The Free, Cheap and Expensive List
So finally the rubber meets the road and we’re going to talk about things we can actually do to help our learners play better. This list is not wholly prescriptive and it’s quite obviously subjective. It’s also incomplete and I’ll add to it as I remember and learn more. My goal is not simply for you to use my list but to understand the principles and generate your own list. It can be as long or as short as you want it to be. We all come from different circumstances and work with learners at different stages in their development so this is definitely not a one-size-fits-all situation. Also, I believe very strongly in the notion that Marvin Rabin stated so eloquently in this excellent article by my colleague Mary Perkinson (login required): “There is no ‘method.’ The teacher is the method.” While I hope that my list will shed light on these topics from a slightly different angle the teacher is ultimately the arbiter of what goes where. My goal is to reframe these playing issues in a way that will give the learner and teacher a true sense of a task’s difficulty and will minimize frustration.
I will either find resources for exercises or describe exercises that I’ve created to work on these issues. I will assume no prior knowledge. Every one of these skills will eventually be linked to an explanation, either from me or by a colleague in the field. That is a promise. One way to use this list is to treat it as a menu. Pick three things from the easy list and really focus on them for a week or a month. Leave the others behind. You’ll succeed at those, build up a rolling snowboulder of motivation and start to crush the others. I’ve started the “free” portion with the skills/tasks I think make the biggest difference right away. These skills/tasks are not necessarily technical. Some are about basic housekeeping. These will help you build a culture of excellence. There’s a reason Navy SEALS take making their beds very seriously.
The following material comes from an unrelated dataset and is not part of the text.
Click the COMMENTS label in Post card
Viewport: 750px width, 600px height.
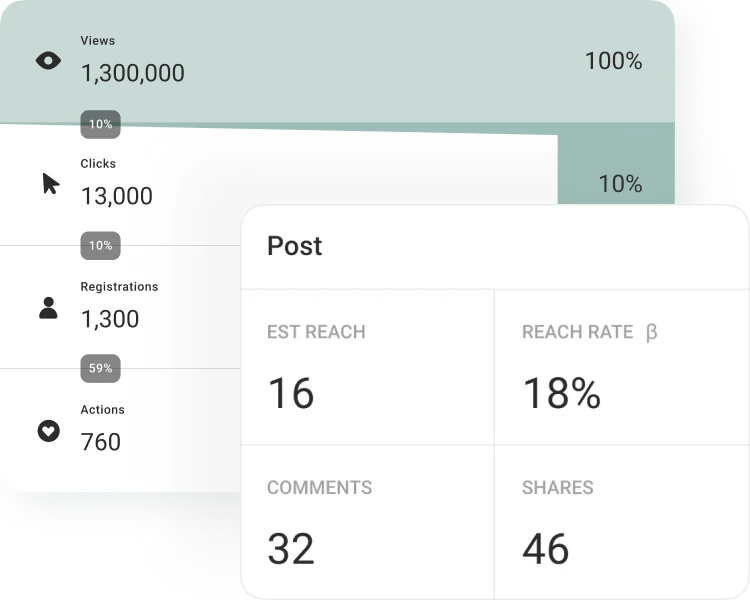pyautogui.click(x=319, y=488)
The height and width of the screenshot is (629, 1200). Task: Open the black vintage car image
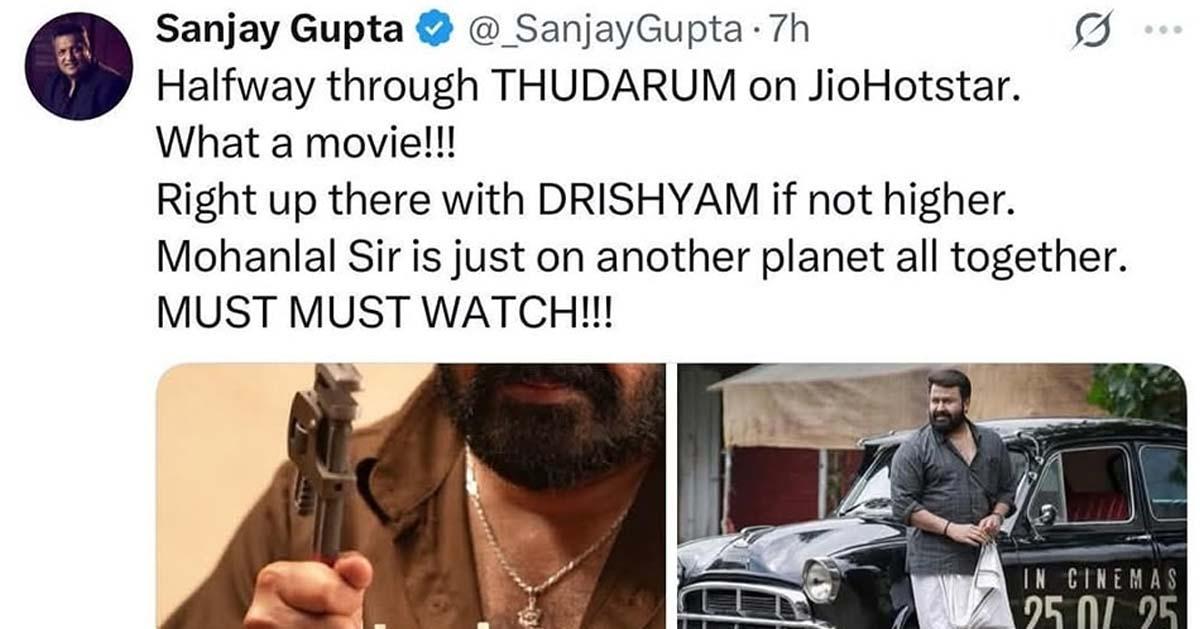(x=932, y=496)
I will try to make as many of these exercises “group friendly” as possible. There will be several exercises that can be practiced soundlessly or nearly so. The teacher will be able to walk around the room, watch and correct while everyone is engaged in group practice. This last aspect is what excites me the most. Five minutes of intensive practice at the beginning or end of class will go a long way towards curing what ails our learners. The best part? The free list is the longest one! And it’s all-you-can-eat!
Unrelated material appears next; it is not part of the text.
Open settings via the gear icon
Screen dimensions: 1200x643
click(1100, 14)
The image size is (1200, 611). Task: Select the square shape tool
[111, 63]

Disclaimer: I make no claims that the exercises that go along with these skills or even the notions behind them are particularly novel. Some were created out of desperation (bow poem) when I needed to MacGyver something in the moment. Some I made up then found out that someone had already made them up and explained them much better than I did. Others are simplified versions of things that other pedagogues teach. Others I just stole outright or were given to me by my teachers. There’s nothing really new under the string playing sun. There’s an entire industry whose goal is to convince you that their widget or method book will instantly make you students play in tune and with a beautiful sound. In the end the best things in string playing, like life, are as free as the air we breathe.
Free: Readily Attained
Learn (Teach) One Thing at a Time
Rosin Your Bow
Tighten Your Bow
Clean Your Instrument
Optimize Your Environment
Say Thank You
Tune Your Instrument Perfectly
Parallel to the Bridge
RL Parallel Motion
Help Your Colleagues
Time = Space
Silent Warm Ups
Flat Bow Hair
Know Instrument Anatomy
Listen to Recordings
Tune to Open Strings
Cheap: Requires some Effort. This is the squishy middle. Some of these are harder than others, but they don’t require a lifetime of work. Some are nearly free but can’t be taken for granted. In other words, some take weeks or months, and some take years, but once they’re gained they almost reside in your subconscious.
Circle of Fifths
Foundational Bow Strokes
Find and Use Resources
Everybody Plays a Solo
Bow Distribution (examples of written exams)
Use a Metronome Properly
Use a Drone Tone Properly
Minimal Thumb Force
Pronation and Supination
Expensive: You can work on these for a lifetime
Digging Into the Heart of the Music
Next time: Tuning Your Instrument Perfectly
Copyright Rising Tide String Project 2018 (Erik Bryan and Chung Park)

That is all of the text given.